WHEN THE WIFE EARNS MORE...

By Shoma A. Chatterji

Women determined to make a success of their career in any field often decide to remain single. The reason is obvious marriage could bring complications when a wife brings in a five-figure income and the husband earns a four-figure one. With corporate salaries soaring, these problems are getting more common than, say, they were a decade ago. Marriage threatens not only the career prospects of the wife, but even the harmony and peace that is anticipated in an ideal marriage. Much more than money is at stake when financial roles are reversed. The "rules" of a marriage can change in unexpected ways.

In a ground-breaking study released recently by the Families and Work Institute, USA, women earn half or more of the income in an astonishing 44 per cent of dual-earner homes. Figures from the U.S. Bureau of Labour Statistics (1993) show that 22 per cent of women earn more than their husbands which is a rise from 17 per cent in 1987. These figures reveal a sea-change in American society that is turning the traditional family upside down. More than money is at issue. When wives are higher earners and thereby, the main providers, couples are forced to rethink the way they make decisions and take care of their children. For most couples, this implies a shift in the power-equation within the family, more complex terms of negotiation, and of course, sacrifice.

Husbands, however, are learning to adapt to changes in career-jumps and pay-hikes for the wife. Because, urban lifestyles offer few or no options. Couples now need two incomes to settle their bills and pay the kids' school fees or crèche money. According to the Families and Work Institute study mentioned above, 88 per cent of women surveyed said that they would work part-time, rather than full-time, if they could still live comfortably. Thirty-one per cent said they would prefer staying home if they could afford to, obviously, because of small children who they hate to leave behind. Kay Snyder and Thomas Nowak, Ph.D., sociology professors at the Indiana University in Pennsylvania, discovered from their research on 2,839 couples that the likelihood of divorce doubled when women earned 51 to 75 per cent of the family income. The likelihood decreased however, when the women earned more than 75 per cent, probably because such a large discrepancy was caused by the man's retirement or disability.

"My feeling is that the circumstances make all the difference," says Snyder. In other words, a husband who consciously fosters the wife's career because she has a better salary and benefits is likely to fare better than one in which the man and woman feel the situation was thrust on them. One major source of tension arises from the fact that even when women earn more, men rarely contribute their share at home.
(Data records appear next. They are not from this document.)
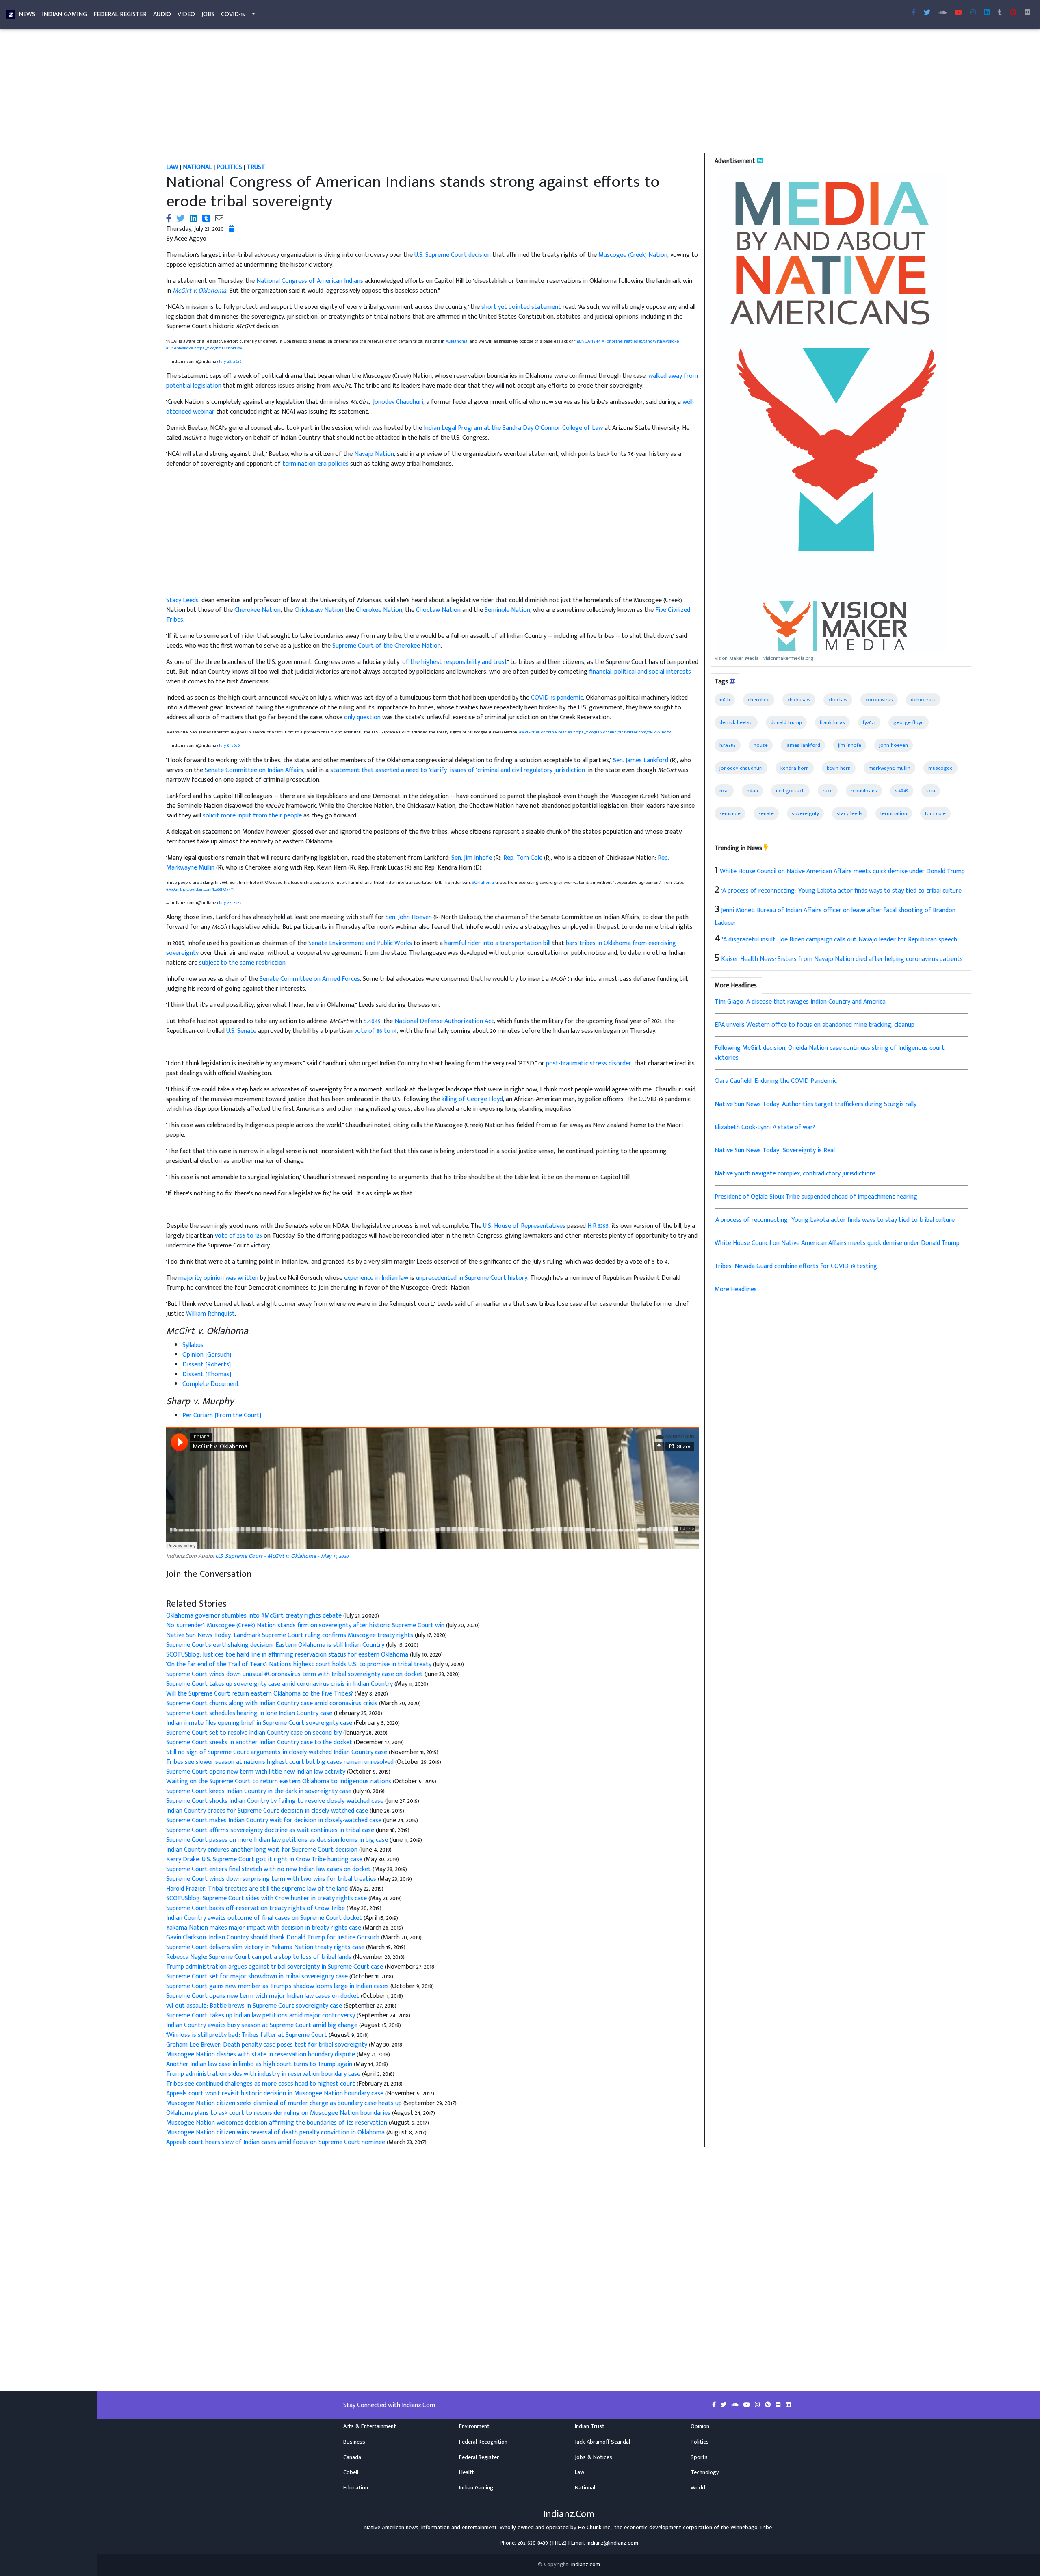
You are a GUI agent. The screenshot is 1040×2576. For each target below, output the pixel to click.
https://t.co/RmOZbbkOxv (218, 348)
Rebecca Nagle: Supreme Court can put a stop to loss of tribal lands (258, 1957)
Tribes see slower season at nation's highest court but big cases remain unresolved (280, 1761)
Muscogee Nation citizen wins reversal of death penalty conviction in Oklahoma (276, 2132)
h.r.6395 (727, 745)
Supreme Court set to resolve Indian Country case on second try (254, 1732)
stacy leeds (849, 813)
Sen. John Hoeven (409, 917)
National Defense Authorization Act (444, 1021)
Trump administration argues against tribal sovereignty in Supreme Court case (274, 1966)
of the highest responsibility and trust (454, 662)
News (27, 14)
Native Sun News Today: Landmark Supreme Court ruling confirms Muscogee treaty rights (290, 1635)
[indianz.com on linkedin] (788, 2405)
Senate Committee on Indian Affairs (254, 770)
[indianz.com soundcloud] (942, 13)
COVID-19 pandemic (557, 697)
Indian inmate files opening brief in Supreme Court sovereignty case (260, 1722)
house (761, 745)
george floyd (908, 722)
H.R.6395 (598, 1226)
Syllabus (193, 1345)
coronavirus (879, 699)
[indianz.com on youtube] (958, 13)
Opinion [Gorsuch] (206, 1354)
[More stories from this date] (231, 228)
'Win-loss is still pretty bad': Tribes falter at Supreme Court (246, 2035)
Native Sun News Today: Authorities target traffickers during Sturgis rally (815, 1104)
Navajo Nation (374, 454)
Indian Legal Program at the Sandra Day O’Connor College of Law (513, 428)
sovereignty (805, 813)
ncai (724, 790)
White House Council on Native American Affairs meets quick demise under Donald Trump (842, 871)
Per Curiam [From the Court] (221, 1415)
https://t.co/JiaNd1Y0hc (594, 732)
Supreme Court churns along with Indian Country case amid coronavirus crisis (271, 1703)
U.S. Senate (241, 1031)
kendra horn (794, 767)
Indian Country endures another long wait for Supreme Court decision (262, 1849)
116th (724, 699)
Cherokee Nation (257, 610)
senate (766, 813)
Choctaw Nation (438, 610)
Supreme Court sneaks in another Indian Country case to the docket (259, 1742)
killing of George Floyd (472, 1099)
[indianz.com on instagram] (758, 2405)
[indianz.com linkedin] (987, 13)
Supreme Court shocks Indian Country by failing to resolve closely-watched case (275, 1800)
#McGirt (527, 732)
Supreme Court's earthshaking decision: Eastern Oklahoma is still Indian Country (276, 1644)
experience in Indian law (376, 1278)
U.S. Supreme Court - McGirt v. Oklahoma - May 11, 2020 (282, 1556)
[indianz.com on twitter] (724, 2405)
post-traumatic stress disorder (588, 1063)
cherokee (758, 699)
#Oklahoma (457, 341)
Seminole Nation (507, 610)
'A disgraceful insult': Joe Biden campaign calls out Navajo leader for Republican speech (839, 939)
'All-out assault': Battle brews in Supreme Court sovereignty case (255, 2005)
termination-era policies (315, 463)
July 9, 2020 (229, 745)
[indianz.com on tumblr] (999, 13)
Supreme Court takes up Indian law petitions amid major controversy (261, 2015)
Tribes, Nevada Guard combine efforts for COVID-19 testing (796, 1266)
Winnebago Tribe (751, 2528)
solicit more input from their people (252, 815)
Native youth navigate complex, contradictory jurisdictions (795, 1173)
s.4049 (901, 790)
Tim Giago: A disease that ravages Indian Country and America (800, 1001)
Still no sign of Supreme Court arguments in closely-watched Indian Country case (276, 1752)
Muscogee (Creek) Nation (632, 254)
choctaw (837, 699)
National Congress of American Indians (309, 280)
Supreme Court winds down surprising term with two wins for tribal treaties (272, 1878)
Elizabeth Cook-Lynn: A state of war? (765, 1127)
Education (355, 2488)
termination (893, 813)
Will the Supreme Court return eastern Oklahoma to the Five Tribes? (259, 1693)
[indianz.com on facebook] (714, 2405)
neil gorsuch (790, 790)
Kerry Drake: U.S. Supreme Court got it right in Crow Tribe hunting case (265, 1859)
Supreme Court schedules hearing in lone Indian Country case (249, 1713)
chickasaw (798, 699)
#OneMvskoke (179, 348)
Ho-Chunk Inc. (594, 2528)
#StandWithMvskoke (659, 341)
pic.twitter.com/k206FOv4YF (209, 889)
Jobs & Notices (593, 2457)
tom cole (935, 813)
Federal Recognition (483, 2442)
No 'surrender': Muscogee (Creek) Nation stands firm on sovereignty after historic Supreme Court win (306, 1625)
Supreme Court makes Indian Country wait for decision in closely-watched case (274, 1820)
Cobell (350, 2472)
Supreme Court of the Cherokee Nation (386, 645)
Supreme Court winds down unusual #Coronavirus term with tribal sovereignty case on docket (295, 1674)
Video (186, 14)
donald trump (786, 722)
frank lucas (832, 722)
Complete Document (210, 1384)
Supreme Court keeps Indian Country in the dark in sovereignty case (258, 1791)
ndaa (752, 790)
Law (579, 2472)
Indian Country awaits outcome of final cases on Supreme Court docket (264, 1917)
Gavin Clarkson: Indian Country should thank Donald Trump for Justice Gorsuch (272, 1937)
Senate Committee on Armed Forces (310, 979)
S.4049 (372, 1021)
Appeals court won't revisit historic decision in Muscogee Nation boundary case (275, 2093)
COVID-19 (233, 14)
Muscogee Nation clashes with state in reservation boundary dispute (260, 2054)
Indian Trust (589, 2426)
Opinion (700, 2426)
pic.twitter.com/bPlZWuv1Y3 (644, 732)
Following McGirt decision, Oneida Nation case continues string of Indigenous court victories (830, 1053)
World (698, 2488)
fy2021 (869, 722)
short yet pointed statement (521, 306)
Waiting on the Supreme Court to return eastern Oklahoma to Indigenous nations (278, 1781)
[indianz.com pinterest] (1013, 13)
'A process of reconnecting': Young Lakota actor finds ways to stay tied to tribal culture (842, 890)
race (828, 790)
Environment (474, 2426)
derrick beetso (736, 722)
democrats (923, 699)
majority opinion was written (218, 1278)
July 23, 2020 (230, 361)
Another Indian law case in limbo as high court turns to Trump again (259, 2064)
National (585, 2488)
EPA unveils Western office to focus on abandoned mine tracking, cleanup (814, 1024)
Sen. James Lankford (640, 760)
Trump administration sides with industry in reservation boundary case (263, 2074)
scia (930, 790)
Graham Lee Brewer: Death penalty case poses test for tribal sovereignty (266, 2044)
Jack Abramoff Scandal (602, 2442)
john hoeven (893, 745)
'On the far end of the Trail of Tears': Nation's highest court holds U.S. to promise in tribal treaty (299, 1664)
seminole (730, 813)
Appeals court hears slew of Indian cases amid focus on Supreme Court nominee (275, 2142)
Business (354, 2442)
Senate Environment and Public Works (360, 943)
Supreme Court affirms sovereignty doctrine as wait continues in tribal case (271, 1830)
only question (362, 717)
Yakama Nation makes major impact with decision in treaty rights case (263, 1927)
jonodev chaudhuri (741, 767)
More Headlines (736, 1289)
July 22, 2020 (230, 902)
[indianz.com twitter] (927, 13)
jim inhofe (849, 745)
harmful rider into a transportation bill (497, 943)
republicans (864, 790)
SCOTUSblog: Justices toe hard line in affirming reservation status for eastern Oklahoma (288, 1654)
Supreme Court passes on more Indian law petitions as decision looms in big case (278, 1839)
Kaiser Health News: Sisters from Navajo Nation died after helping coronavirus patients (842, 959)
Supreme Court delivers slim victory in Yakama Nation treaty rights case (265, 1947)
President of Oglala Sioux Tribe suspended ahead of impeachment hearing (816, 1196)
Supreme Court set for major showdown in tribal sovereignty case (257, 1976)
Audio (162, 14)
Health (467, 2472)
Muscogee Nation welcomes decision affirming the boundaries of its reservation (277, 2122)
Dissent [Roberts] (206, 1364)
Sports (699, 2457)
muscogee (940, 767)
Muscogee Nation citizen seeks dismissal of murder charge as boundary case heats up (284, 2103)
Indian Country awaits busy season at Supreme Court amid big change (262, 2025)
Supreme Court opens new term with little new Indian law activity (256, 1771)
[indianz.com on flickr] (1027, 13)
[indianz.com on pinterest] (768, 2405)
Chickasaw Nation (319, 610)
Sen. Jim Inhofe (471, 857)
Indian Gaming (64, 14)
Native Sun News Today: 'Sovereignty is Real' (775, 1150)
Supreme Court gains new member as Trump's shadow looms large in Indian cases (278, 1986)
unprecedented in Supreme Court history (471, 1278)
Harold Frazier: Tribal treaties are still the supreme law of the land (257, 1888)
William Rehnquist (210, 1313)
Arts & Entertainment (369, 2426)
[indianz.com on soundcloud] (735, 2405)
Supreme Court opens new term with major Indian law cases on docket (263, 1996)
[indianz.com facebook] (913, 13)
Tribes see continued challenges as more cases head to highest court (260, 2083)
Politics (700, 2442)
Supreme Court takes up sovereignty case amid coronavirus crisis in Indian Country (279, 1683)
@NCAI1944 (588, 341)
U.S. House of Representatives (524, 1226)
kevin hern (839, 767)
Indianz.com (585, 2564)
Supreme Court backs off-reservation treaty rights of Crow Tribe (256, 1908)
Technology (705, 2472)
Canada (352, 2457)
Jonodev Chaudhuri (398, 402)
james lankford (803, 745)
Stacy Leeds (182, 600)
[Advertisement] (404, 93)
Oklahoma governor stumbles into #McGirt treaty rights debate (254, 1615)
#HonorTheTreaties (620, 341)
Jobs (208, 14)
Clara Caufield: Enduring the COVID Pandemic (776, 1081)
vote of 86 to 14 (375, 1031)
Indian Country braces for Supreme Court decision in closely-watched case (268, 1810)
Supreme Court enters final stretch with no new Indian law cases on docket (269, 1869)
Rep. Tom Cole (522, 857)
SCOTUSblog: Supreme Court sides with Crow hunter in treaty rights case (267, 1898)
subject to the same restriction (242, 962)
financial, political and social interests (640, 671)
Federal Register (120, 14)
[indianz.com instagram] (973, 13)
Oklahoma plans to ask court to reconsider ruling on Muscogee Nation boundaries (278, 2113)
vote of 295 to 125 (238, 1235)
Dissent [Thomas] (206, 1374)
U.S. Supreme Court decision (452, 254)
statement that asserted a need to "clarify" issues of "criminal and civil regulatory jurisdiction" (458, 770)
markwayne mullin (889, 767)
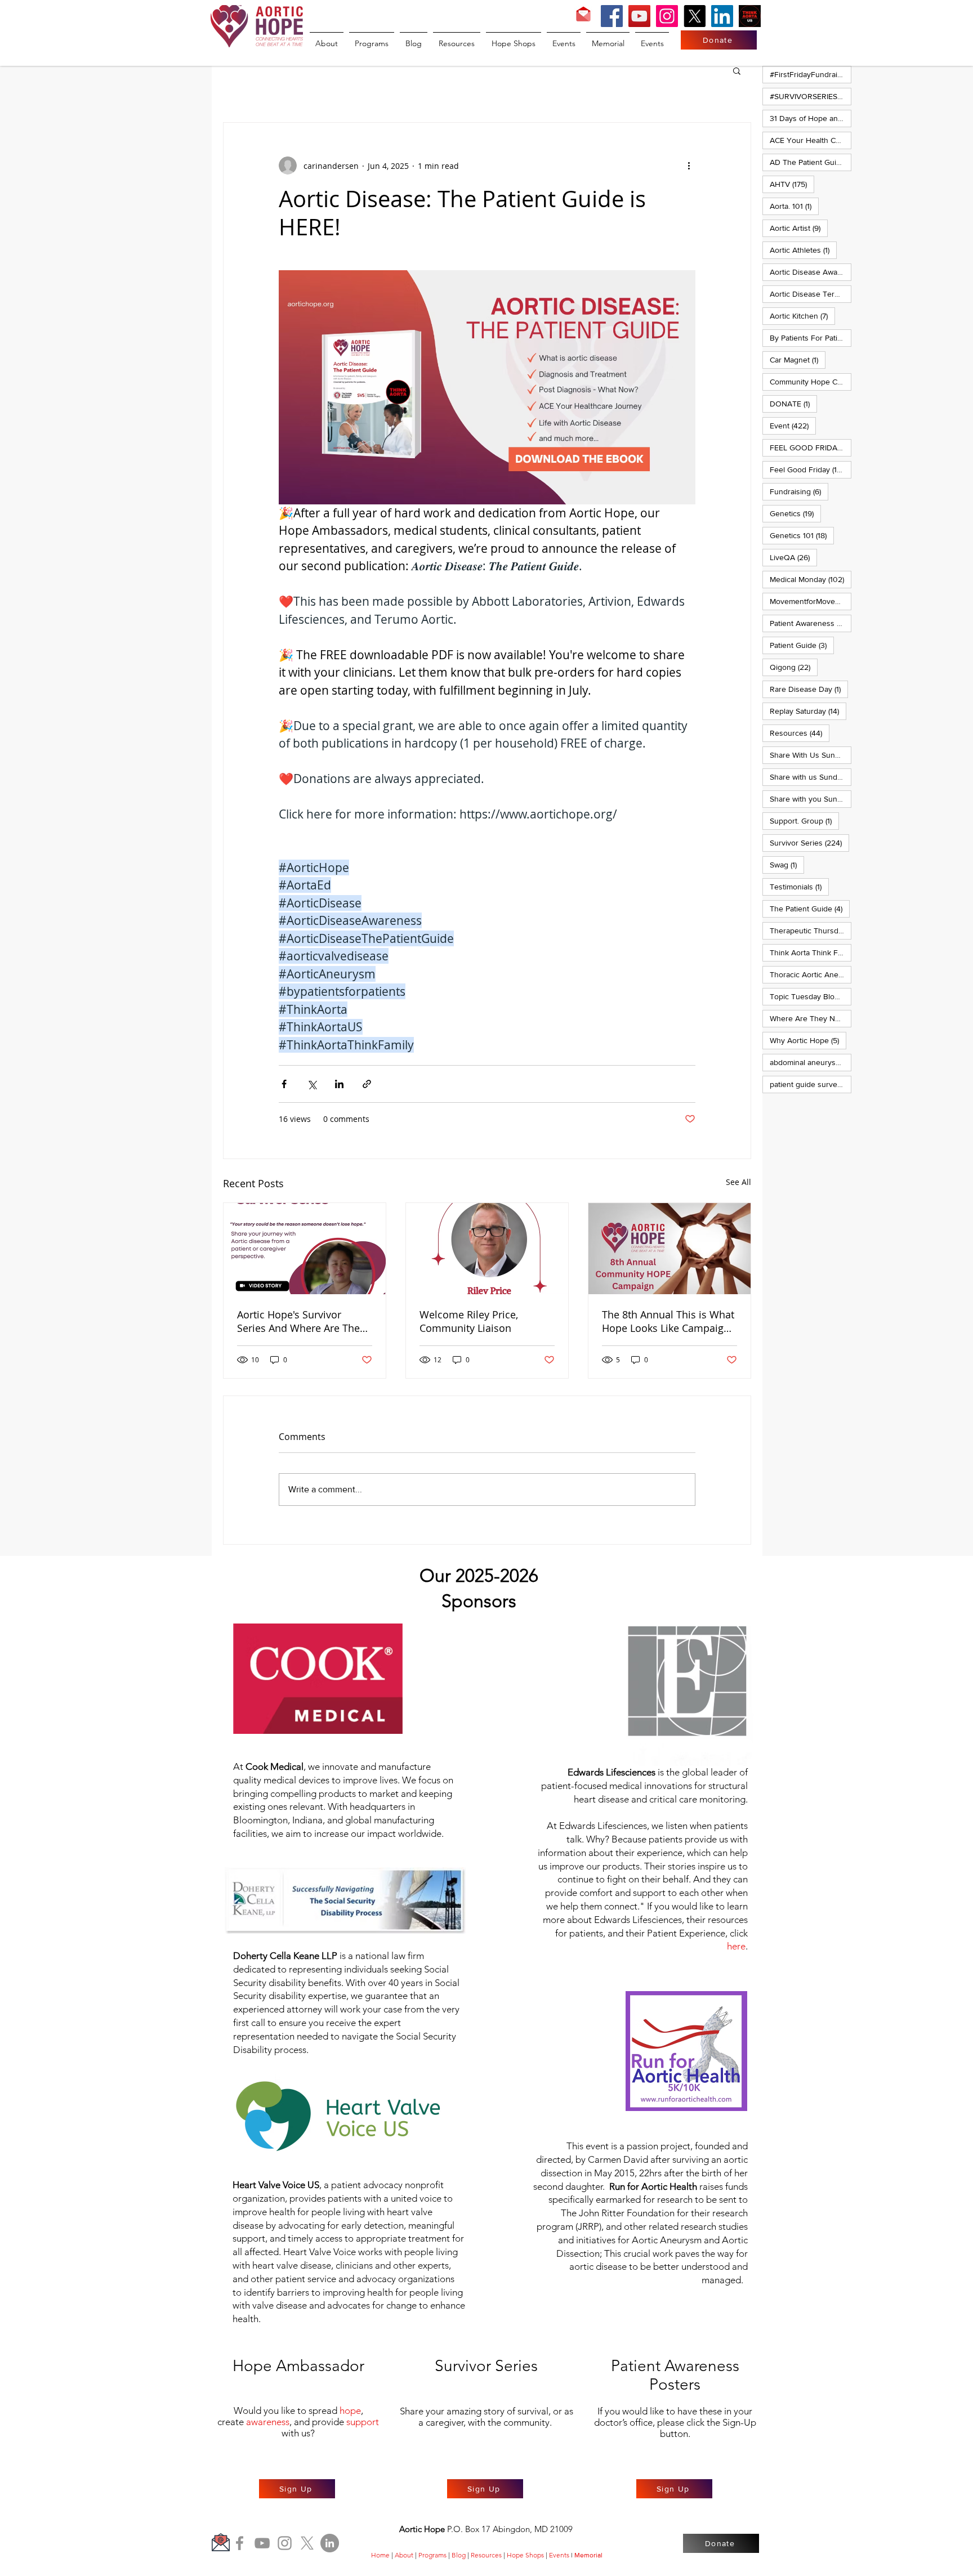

Cloe Madanes, a family therapist in Rockville, MD, and author of The Secret Meaning of Money, unfolds a case where a female patient began to experience severe phobias, including a fear of the dark, as soon as she began to out-earn her husband. "The fear made her childlike and her husband more powerful," says Madanes, who treated the couple. "The husband became very important and serious and started telling me how his wife was really very shy and insecure. I told them--I can help you, but I'm not sure you want to be helped."

Barry Dym, Ph.D., a family therapist in Cambridge, MA, thinks men should deflect questions about their well-paid wives. A man should never feel emasculated by a wife who earns more than he does. Madanes advises couples to keep separate bank accounts and a common pot, contributing the same percentage of their incomes to each. Women are more willing then men to negotiate spending decisions, even when they have more financial clout. Collaborating on household tasks and child care could also help diffuse tensions and prevent resentments. Talking openly about insecurities and frustrations will help couples air feelings that could sabotage their relationship. We now have to reconsider what gives a person value, both as a professional and as a private person.

"We need to understand that there are some jobs that will always pay less than others, and that it is a mistake to attribute the difference only to talent and hard work," says Madanes. "But we also need to look at a person's non-material contributions to the family. A lot of times, a man who is a good father and partner in running the home is a big help to his wife's career." There is no point in competing because both husband and wife have common interests so far as the family goes: children's education, acquiring a house of their own, savings for old age, money for vacations. The more a husband and wife look upon themselves as "family" rather than as rival breadwinners, the more they can share in each others successes and failures, without keeping score.